Bez kontaktu z biznesem nie mogłybyśmy istnieć. Doskonale, od lat układa nam się współpraca z tymi, którzy byli z nami praktycznie od początku, jak np. firmą kosmetyczną Oceanic Doroty Soszyńskiej, która obdarowuje nasze beneficjentki doskonałymi kremami, bierze udział w naszych warsztatach i innych spotkaniach czy Berendowicz&Kublin, której współwłaścicielka Beata Berendowicz zapewniła nam 1000 pełnych usług fryzjerskich.

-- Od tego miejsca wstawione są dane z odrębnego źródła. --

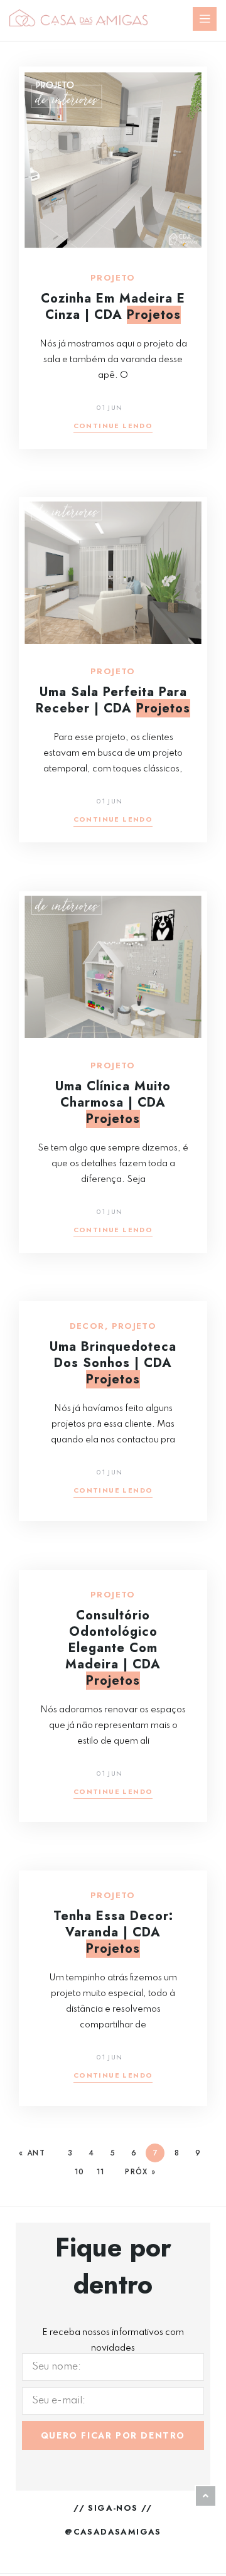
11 (100, 2171)
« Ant (32, 2153)
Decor (87, 1326)
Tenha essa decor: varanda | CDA (113, 1932)
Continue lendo (113, 426)
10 (79, 2171)
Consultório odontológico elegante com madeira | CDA (113, 1648)
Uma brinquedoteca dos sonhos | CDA (113, 1363)
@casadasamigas (113, 2532)
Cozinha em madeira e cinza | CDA (113, 306)
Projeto (113, 278)
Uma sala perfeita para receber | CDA (113, 700)
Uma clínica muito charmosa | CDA (113, 1102)
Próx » (140, 2171)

Współpracujemy też np. z siecią hoteli Accor i programem Woman at Accor Hotels Generations, PPG Industries (producentem m.in. farb Decoral), współpracowaliśmy z firmą bieliźniarską Dalia, z producentem obuwia Badura, designerami i projektantami odzieży i biżuterii, producentami środków czystości czy urządzeń kuchennych, Polską Radą Centrów Handlowych, która zorganizowała w centrach handlowych w całej Polsce, a także na swojej dorocznej Gali akcję SOS. Takich firm, instytucji i wielkich światowych korporacji jest na prawdę całkiem sporo. Organizują u siebie akcje „SOS – Podaruj szczęśliwą sukienkę”, albo kupują, jako cegiełki, nasze książki „W sukience do sukcesu”. Zamawiają płatne warsztaty, biorą udział w naszych galach i innych eventach jako sponsorzy. To dowód, że doceniają nasz społeczny wysiłek w przywracaniu kobiet na rynek pracy i chętnie włączają się w nasze działania. Serdecznie zapraszam wszystkich, którzy chcieliby się włączyć w nasze działania!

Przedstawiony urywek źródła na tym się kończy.